The medium article talks from the perspective of a previous data scientist and current academic researcher. He advocates the need for a differentiating social media IRB policies with that of the real world scenario. Socio technical systems allow us to run very huge sized experiments with high efficiency which is not possible in the physical world experimental setting. He also details how making online research systems include a consent form and other nitty gritties of IRB requirements makes the systems unusable and reduces the participation because of people’s fear of things that can happen to their data.

Conclusion

According to me, the industry and academia collaboration are really useful and required if we want to do representative researches. Most of the research which happens by the academic community is on very small sample of social media data because of their lack of access. The corporate partnership if done for a more academic cause would help in getting more useful results which can be applied back to the advancement of social systems.

Also, any kind of research which may cause any kind of physical or mental pain should be highly regulated. This however, gives an opportunity to tackle this problem from a more user interface perspective as well. How can we make interfaces which don’t scare people away from participating in research and how can they still serve as mediums of communication of the way the user data will be used.

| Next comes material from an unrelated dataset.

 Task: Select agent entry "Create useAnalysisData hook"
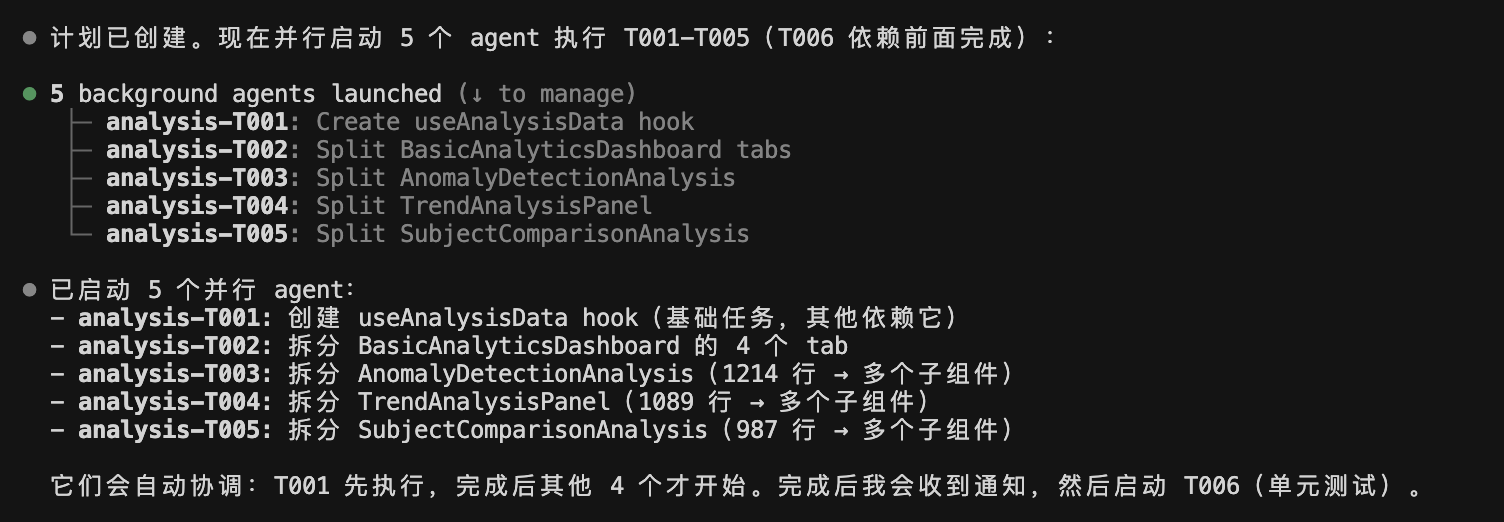(x=400, y=122)
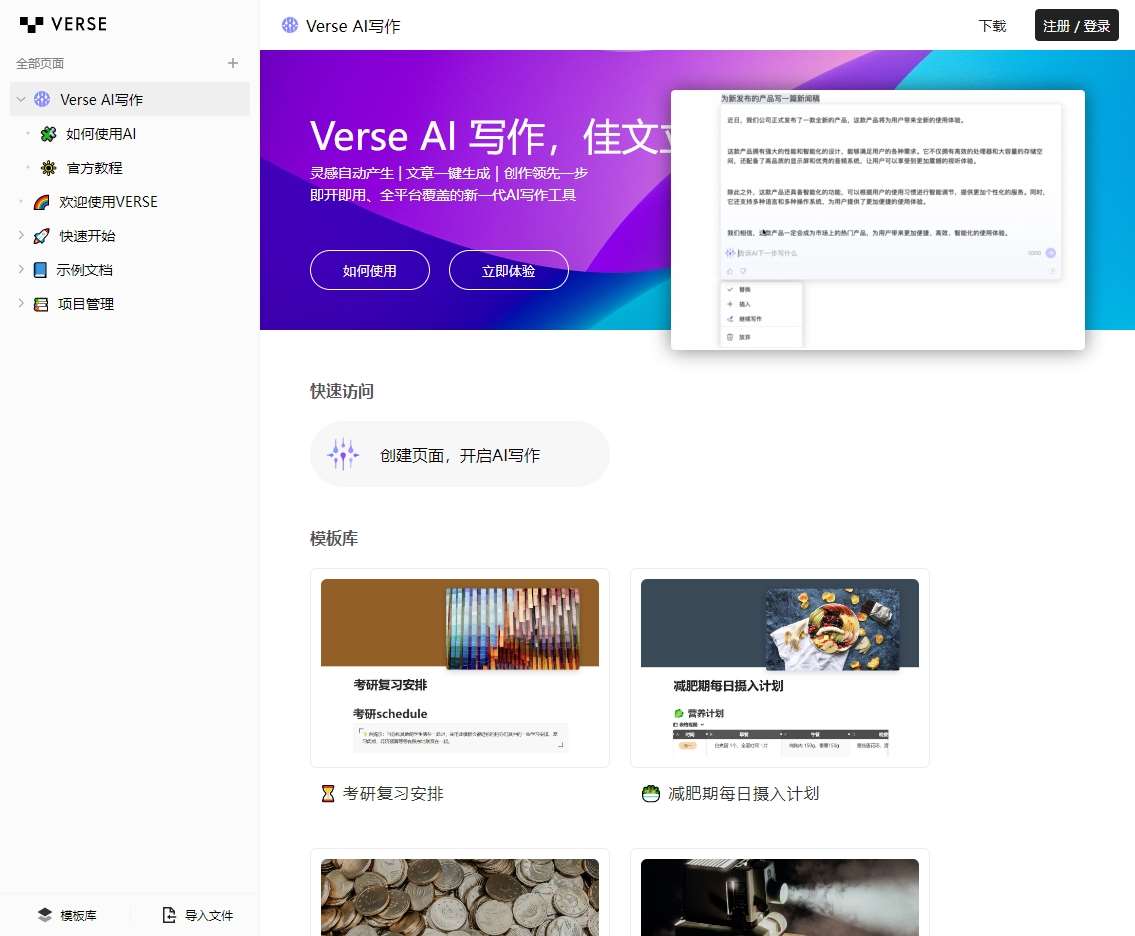Viewport: 1135px width, 936px height.
Task: Click the Verse AI icon in header
Action: coord(290,26)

We cannot control what experiments which corporate companies run without our consent and we rarely get to even get access to their results. Most of the experimental results are used as cash generators for future. However, with the corporate and academic partnership these results can be used for not just the revenue increase of the company but also to advance human science and this in a way demonstrates the involvement of the company in question in corporate social responsibility in some way.

Source: http://www.globalresearch.ca/wp-content/uploads/2014/07/Facebook-Emotional-Manipulation-400x300.jpg
Source: http://www.globalresearch.ca/wp-content/uploads/2014/07/Facebook-Emotional-Manipulation-400×300.jpg

To conclude, I agree to the research nexus between facebook and cornell however I feel the effect of the research should have been limited to positive and neutral messages only so as not to cause any harm. To quote the wordpress article “spreading sunshine” in not unethical.